作業指示: 下に示すセッションハイジャックについてのスレッドで、SaKaKashiは、二重ログインを厳密にチェックした場合、ログイン中にパソコンが壊れるとどうなりかねないと述べていますか。

- 締切済み
セッションハイジャックについて
とあるサイトの話ですが、一度ログインすると(ログイン画面のみSSL) ログオフしない限りログインを維持しています。 前回閲覧から数日経っていようと。 確認したわけではないのではっきりとはわからないですが、恐らく セッションタイムアウトが設定されていないのかなと思っています。 以下のことを試してみました。 (1) Aのパソコン、Bのパソコンそれぞれそのサイトにログイン。 そのままブラウザを閉じる。 (2) Aのパソコンでログインパスワードを変更した。 (3) もう一度A,Bみにいくと当然のごとくログイン状態のままだった。 (4) 双方とも閲覧した(普通に閲覧可能だった)あとにブラウザを閉じ、 また開くとログオフ状態になっていた。 このサイトの脆弱性、及び危険性はどの程度なのでしょうか?
- みんなの回答 (4)
- 専門家の回答
みんなの回答
- koi1234
- ベストアンサー率53% (1866/3459)
#2です >ログインした暦のある他のPCでそのままログインできていたのは >どういう理屈になるのでしょうか? ってことは最小化ではなくブラウザは 再起動してるということでいいんでしょうか? 通常であれば考えにくい状況だと思いますが 何か思い違い(操作ミス)とかって可能性ないですか? 細かく確認したわけでもないですしブラウザの挙動によるものかもわかりませんし どこのサイトの話かも分からないのであくまで想像になってしまいますので 何とも言えません
- SaKaKashi
- ベストアンサー率24% (755/3136)
大半のサイトはブラウザ終了時までしょうね。 そうじゃないサイトはcookieを使ってますし、cookieを使っていてもそれなりに有効期限を設定しているところが多いです。
- koi1234
- ベストアンサー率53% (1866/3459)
>(1) Aのパソコン、Bのパソコンそれぞれそのサイトにログイン。 > そのままブラウザを閉じる。 ここでの閉じる というのはブラウザ終了の意味・ 最小化の意味 どちらでしょうか? ブラウザ閉じてればセッションが維持され続けるということはありえないはずです (TCP/IPのプロトコル上セッションが終了します) 再起動時にセッションが維持されているように見える(思える)だけで その際に再認証されているだけだと思います ブラウザ閉じれば危険はありません ※ 最小化であれば維持されたままになります 共有PCなどはそういったことがあり得るので ブラウザをいったん終了してくださいといった注意書きなどが Q&A等にも掲載されているはずです
補足
なるほどありがとうございます。 詳しくもないのに中途半端な内容で申しわけありませんでした。 確かにその通りでした; しかし再認証ということであれば、別PCでログインパスワードを変えている のに、ログインした暦のある他のPCでそのままログインできていたのは どういう理屈になるのでしょうか?
- SaKaKashi
- ベストアンサー率24% (755/3136)
ログインしてブラウザが終了するまではOKなのでしょう。 異なるPCでログイン不可のチェックはしてないのです。 二重ログインを厳密にチェックすると、ログイン中にパソコンが壊れたら永遠にログインできないことになりかねず、解除は人手に頼ることになり、手間暇がかかります。 本人確認の問題もありますし。 特別に危険なことはないですが、ログアウトするようにするか、ブラウザを終了しましょう。
お礼
すいません、自分が一番知りたかったのは二重ログインではなくて、 セッションがいつまでも保持されていること。 そのお陰でパスワードを変更したにも関わらず旧パスワードで ログインしていた状態のままでログインが維持されてしまっていることです。 セッションがいつまで経っても保持されているということは セッションハイジャックができる機会も増えるのではという危惧です。
お礼
すいません、その通りでした; セッションの問題ではないですね。。。

データ一覧:
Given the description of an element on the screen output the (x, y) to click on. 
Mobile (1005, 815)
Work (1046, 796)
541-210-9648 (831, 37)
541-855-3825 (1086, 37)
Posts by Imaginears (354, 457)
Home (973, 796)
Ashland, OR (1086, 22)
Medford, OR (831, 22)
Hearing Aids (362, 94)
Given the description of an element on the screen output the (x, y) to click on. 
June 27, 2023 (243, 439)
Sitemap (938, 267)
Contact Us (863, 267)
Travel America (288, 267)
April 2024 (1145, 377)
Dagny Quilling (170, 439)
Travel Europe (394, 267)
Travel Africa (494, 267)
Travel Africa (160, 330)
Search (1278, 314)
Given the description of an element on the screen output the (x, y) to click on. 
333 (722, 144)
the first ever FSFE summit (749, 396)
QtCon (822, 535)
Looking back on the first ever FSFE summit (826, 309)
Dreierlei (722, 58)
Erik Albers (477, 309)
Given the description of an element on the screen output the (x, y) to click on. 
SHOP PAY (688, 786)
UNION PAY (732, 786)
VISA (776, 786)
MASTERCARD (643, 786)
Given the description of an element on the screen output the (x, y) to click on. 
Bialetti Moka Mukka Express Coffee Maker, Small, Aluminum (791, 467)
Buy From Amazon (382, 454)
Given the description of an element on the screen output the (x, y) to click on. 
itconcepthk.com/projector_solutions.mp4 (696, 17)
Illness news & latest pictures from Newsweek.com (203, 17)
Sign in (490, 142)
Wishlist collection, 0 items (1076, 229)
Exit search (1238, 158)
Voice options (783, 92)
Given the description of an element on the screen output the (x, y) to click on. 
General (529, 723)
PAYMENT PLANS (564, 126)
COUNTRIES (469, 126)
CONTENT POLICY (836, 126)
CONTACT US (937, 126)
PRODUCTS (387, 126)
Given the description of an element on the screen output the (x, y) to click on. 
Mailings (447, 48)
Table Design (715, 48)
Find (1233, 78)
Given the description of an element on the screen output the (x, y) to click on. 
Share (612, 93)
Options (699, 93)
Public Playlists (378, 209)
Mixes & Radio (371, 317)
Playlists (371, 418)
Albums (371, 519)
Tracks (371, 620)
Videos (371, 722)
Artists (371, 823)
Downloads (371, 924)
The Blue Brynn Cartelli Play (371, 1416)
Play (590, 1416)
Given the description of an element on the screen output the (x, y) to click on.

最終回答: 永遠にログインできないことになりかねず、解除は人手に頼ることになると述べています。